• **Work instructions**
A) Using the forum thread, answer the following, labeling each answer as the question is labeled.
(i) Which zoo did Nicholas visit?
(ii) By what name does volcano23000 identify the flower?
(iii) What reading did the gauge near ground level show?
B) Restate the forum thread from "Well here is" up to and including "I loved Germany.", renaming "rainforest exhibit" as "tropical house".

• **Page excerpt**

□ □ □ □ □ □ □

Which I think is really cool that they actually care about this...


----------



## Nicholas (Mar 16, 2010)

Well here is a cool flower and a butterfly.
I hope you all enjoyed my trip to Nürnberg Zoo!


----------



## Nicholas (Mar 16, 2010)

ian said:


> Awesome photos! How long ago did they put that rainforest exhibit up? I was there in 1996 and I loved Germany.


1996, that was 17 years ago! I am sure alot has changed.
My wife said alot is new from the last time she went.

I have no idea when they put the rainforest exhibit in. I did not ask

... I didn't even know it was new...

And to be honest. I was too busy chasing after frogs and embarrasing my wife.


----------



## volcano23000 (Feb 22, 2012)

Very cool! In case anyone wonders, the flower is called Passion flower. They require barely any care and bloom often. They are very fragrant. They used to grow all over my school. Originally, students planted them, but nobody cared after them yet they still thrived.


----------



## Nicholas (Mar 16, 2010)

volcano23000 said:


> the flower is called Passion flower. They require barely any care and bloom often. They are very fragrant.


 
Hmmm... Maybe that is why they call it a Passion Flower?
Very little care, and blooms often. like a passion!


----------



## jacobi (Dec 15, 2010)

Some great photos. Thanks for sharing!


----------



## rigel10 (Jun 1, 2012)

Great pics! But how the frogs are kept? In a greenhouse? (They look outside). How does it work with the temps, because frogs viv (or greenhouse) it's very large - or it seems?


----------



## Nicholas (Mar 16, 2010)

rigel10 said:


> Great pics! But how the frogs are kept? In a greenhouse? (They look outside). How does it work with the temps, because frogs viv (or greenhouse) it's very large - or it seems?


 
This is where they keep them.









They just let them run around all they want to inside this huge exhibit.
I seem 2 different temp/humidity gauges. the one that was around ground level 
said 23C/90%RH and the one up in the "canopy" 
(a little "patio" thing with stair up to it) read 28C/85%RH

And really by just looking at this picture and all the hundreds of micro climates
I can easily see how this can support Dart Frogs.

□ □ □ □ □ □ □

• **Data block**
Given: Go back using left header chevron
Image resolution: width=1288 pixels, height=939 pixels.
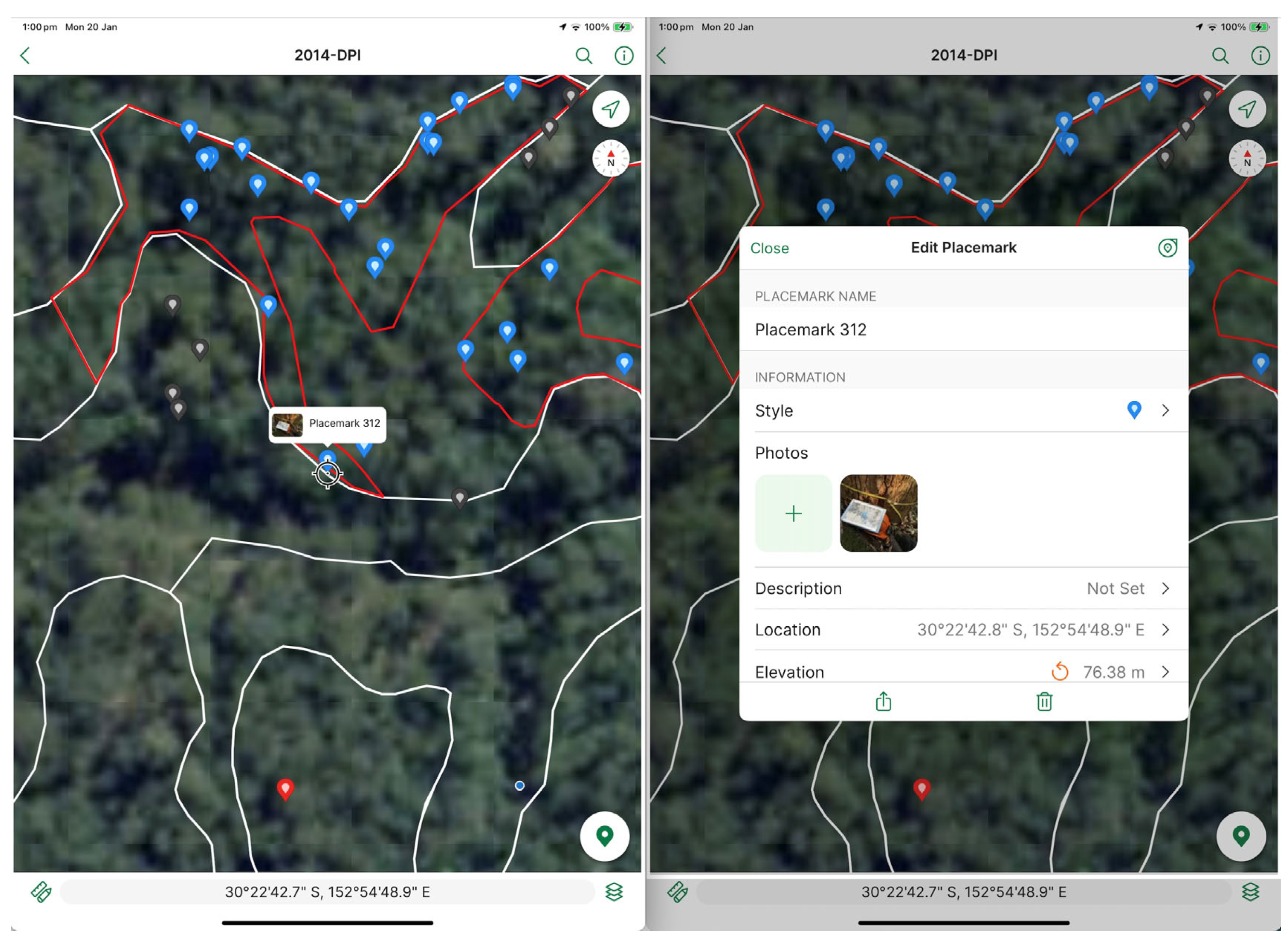Looking at the screenshot, I should coord(25,56).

□ □ □ □ □ □ □

• **The responses**
A)
(i) Nürnberg Zoo
(ii) Passion flower
(iii) 23C/90%RH

B)
Well here is a cool flower and a butterfly.
I hope you all enjoyed my trip to Nürnberg Zoo!


----------



## Nicholas (Mar 16, 2010)

ian said:


> Awesome photos! How long ago did they put that tropical house up? I was there in 1996 and I loved Germany.